◆ PROBLEMS:
1. Answer these questions from the Batman story summary:
(a) What is the name of the vagrant stabbed to death in the "Cardboard City" alley?
(b) What is the name of the drug dealer?
(c) What does Batman use as transport to reach the boat?
2. Please repeat a passage from the Batman story summary word for word, starting with "As D.J. Dark" and going on through "is Rossi's murderer?".
3. Pick up the Batman story summary after its last sentence and continue it.

◆ DOCUMENT EXCERPT:
_ _ _ _ _ _ _

As D.J. Dark spins some eclectic wax for the late-night folk, various stories unfold around Gotham. Convict Deke Mitchel, serving a life sentence for murder, somehow manages to saw away one of the bars in his cell and escapes the Gotham Pen. But what's Deke's goal here now that he's sprung? A vagrant named Michael Rossi is brutally stabbed to death in Gotham's "Cardboard City" alley. But who is Rossi's murderer?

Batman's been tipped to a massive cocaine shipment due to arrive in Gotham harbor, but the stoolie who's been "persuaded" by Batman to set up the drug dealer, Woolf, has developed cold feet. With some further "persuading" (via gloved fists), Batman finds out the time and exact harbor Woolf intends on docking at and heads for the water.

Coincidentally, that's where Mitchel winds up, looking for someone named "Kadaver." Woolf's boat approaches the harbor just as the police identify Mitchel and make a big scene. That scares away Woolf, but Batman is not to be denied and uses a nearby crane as transport to the boat. Woolf panics and dives into the harbor while Mitchel heads into a restricted area marked "Hazardous Waste." Lightning strikes the area and it explodes, immolating the escaped con. The Dark Knight looks for Woolf in the water to no avail and surrenders the huge load of coke to the officers on the dock. Later, after Batman and the cops leave the scene, Mitchel rises from the ashes transformed into....?

_ _ _ _ _ _ _

Data on locating visible targets:
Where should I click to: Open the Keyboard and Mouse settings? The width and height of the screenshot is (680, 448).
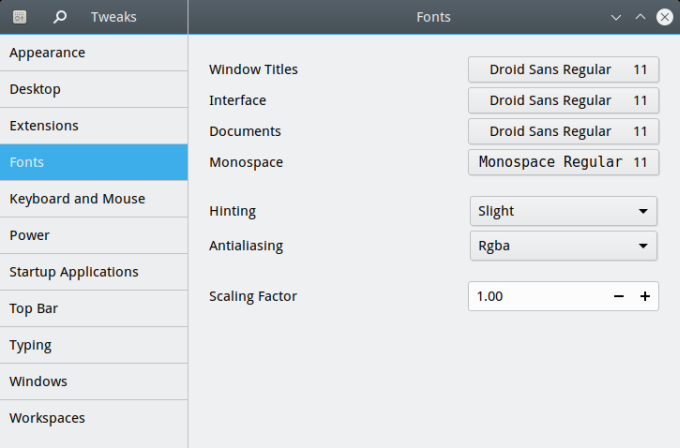(x=93, y=199)
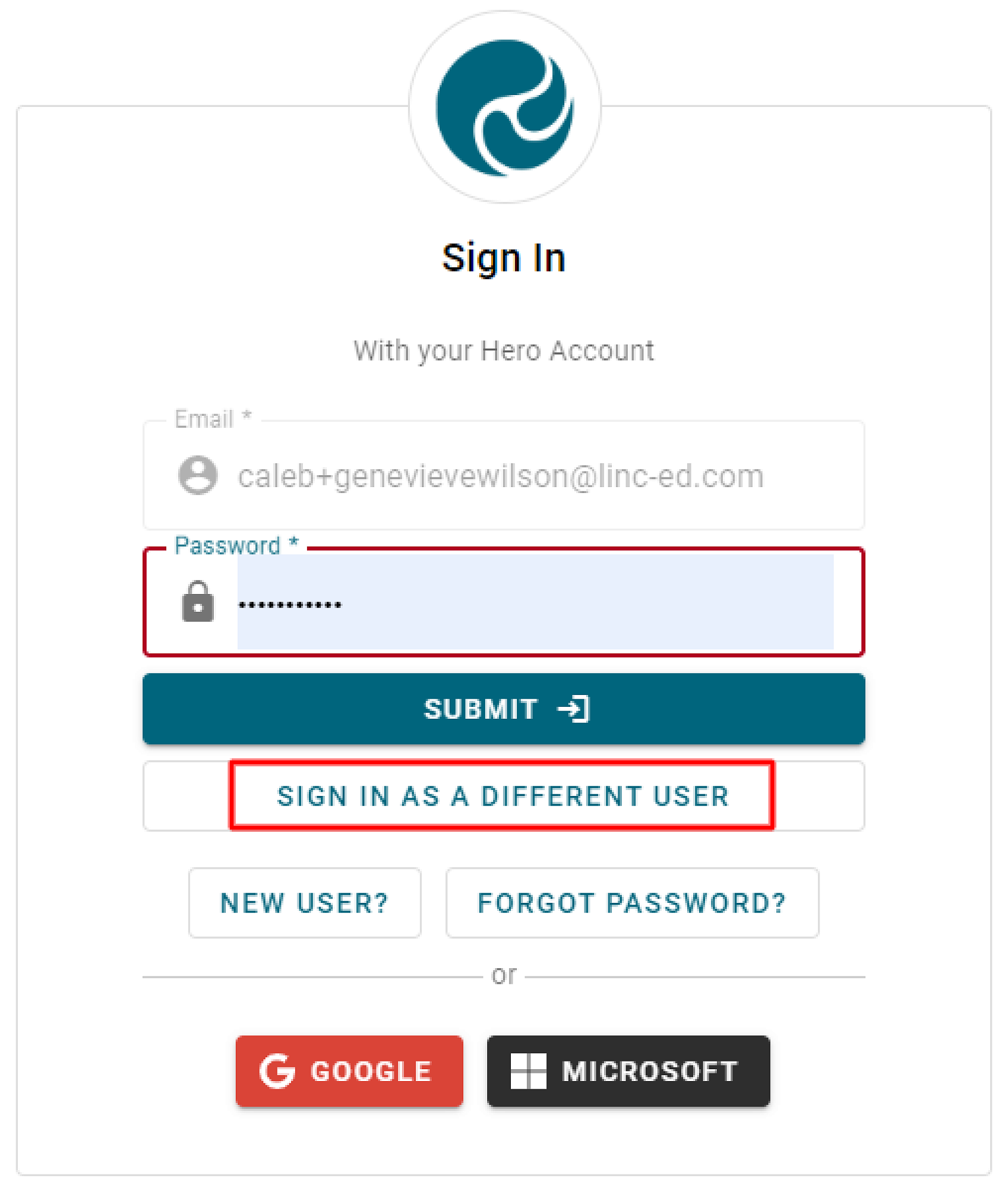Sign in using the MICROSOFT text label
This screenshot has width=1008, height=1188.
(x=650, y=1072)
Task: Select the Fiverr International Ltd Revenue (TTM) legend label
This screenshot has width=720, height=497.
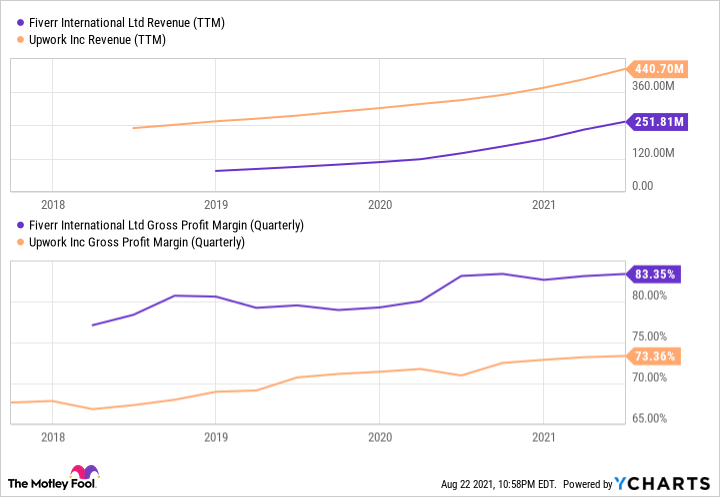Action: tap(101, 22)
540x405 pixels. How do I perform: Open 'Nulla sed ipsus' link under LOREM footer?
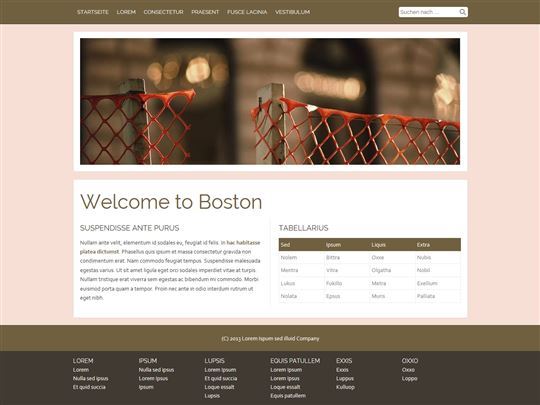(x=91, y=378)

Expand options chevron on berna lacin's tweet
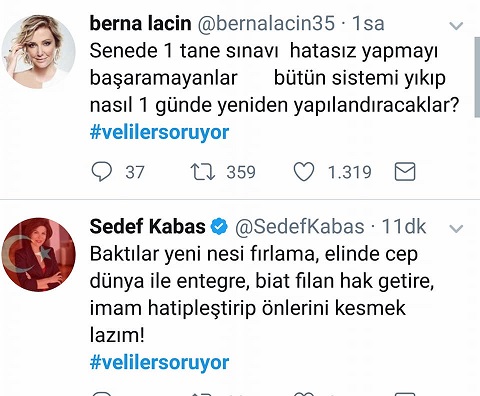click(456, 25)
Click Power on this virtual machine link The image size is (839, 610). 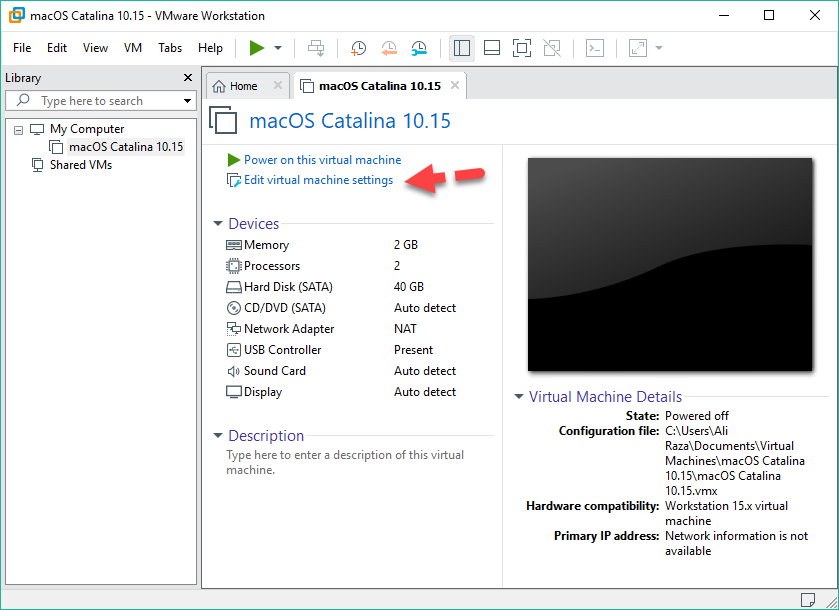point(322,160)
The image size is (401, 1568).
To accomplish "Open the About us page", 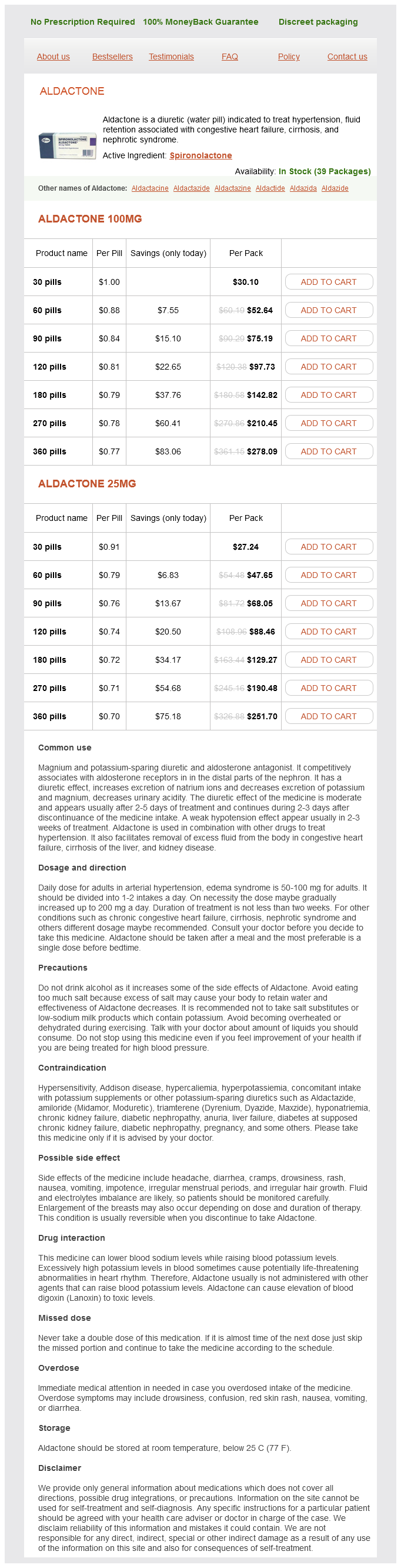I will point(54,57).
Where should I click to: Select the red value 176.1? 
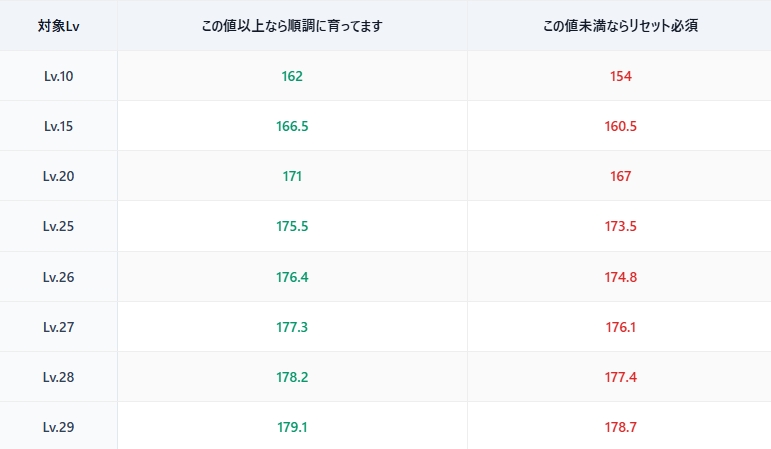621,327
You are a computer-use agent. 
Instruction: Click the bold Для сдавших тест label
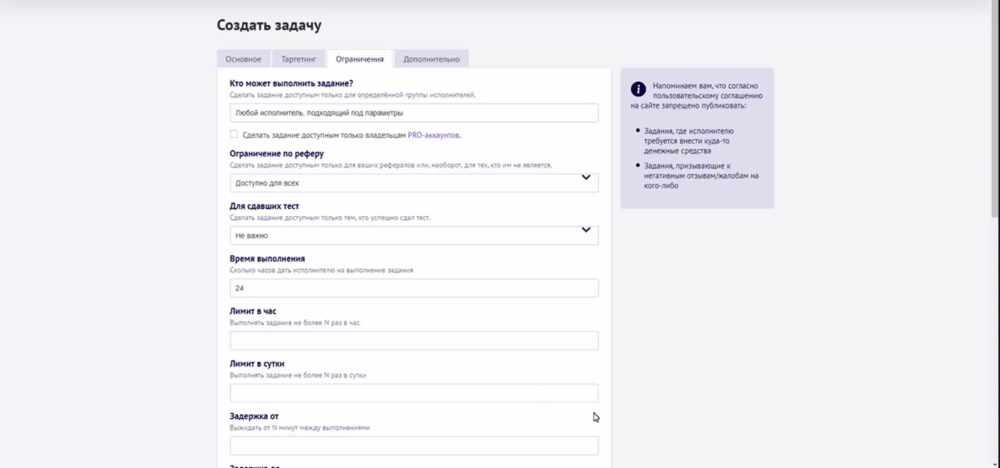[264, 206]
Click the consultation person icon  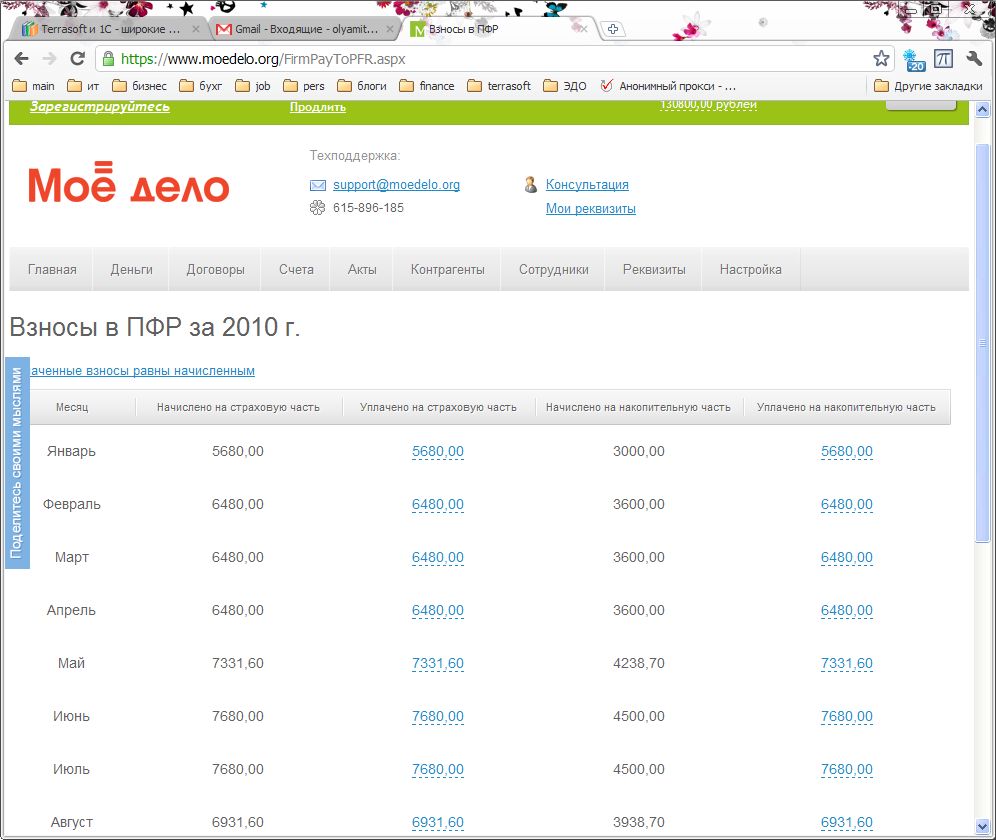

_ _ _ _ _ _ _

◆ EXERCISE RESULTS:
1.
(a) Michael Rossi
(b) Woolf
(c) A nearby crane

2.
As D.J. Dark spins some eclectic wax for the late-night folk, various stories unfold around Gotham. Convict Deke Mitchel, serving a life sentence for murder, somehow manages to saw away one of the bars in his cell and escapes the Gotham Pen. But what's Deke's goal here now that he's sprung? A vagrant named Michael Rossi is brutally stabbed to death in Gotham's "Cardboard City" alley. But who is Rossi's murderer?

3.
A very layered and complicated saga, one that begs to be read two, maybe three times in order to fit all the puzzle pieces together. There is so much information provided without explanation. If it all pays off in the end, then it's a whale of a tale. Who is the hobo named Rossi and who killed him? First impression says Deke Mitchel, but I'm not so sure. Who is Kadaver and why is Mitchel after him? How in the hell did Mitchel saw through the bars of his cell? What is the Mitchel-thing that rises up from his own ashes in the climactic panel? And why does D.J. Dark have such bad taste in music (outside of the Stones, of course). I had the same reaction as Batman every time Kiss's "Crazy Crazy Nights" came on the radio. If all this sounds like a lot of complaining, well, maybe, but Grant and Wagner have me convinced they're both boy geniuses already and I'm enjoying this ride. Even if I don't know what's going on.

Jack: This one took a bit of getting used to, but by the end I liked it. Breyfogle's art is kind of expressionistic, especially in the way he uses Batman's cape. The cape gets bigger and wilder, depending on the emotions of the scene. The night, rain, song snippets, and DJ chatter all create a background for a tale about an escaped prisoner with a drug bust thrown in for good measure. The cliffhanger on the last page has me looking forward to next issue!

Next Week...
What happens when
Pablo Marcos takes on Vampi?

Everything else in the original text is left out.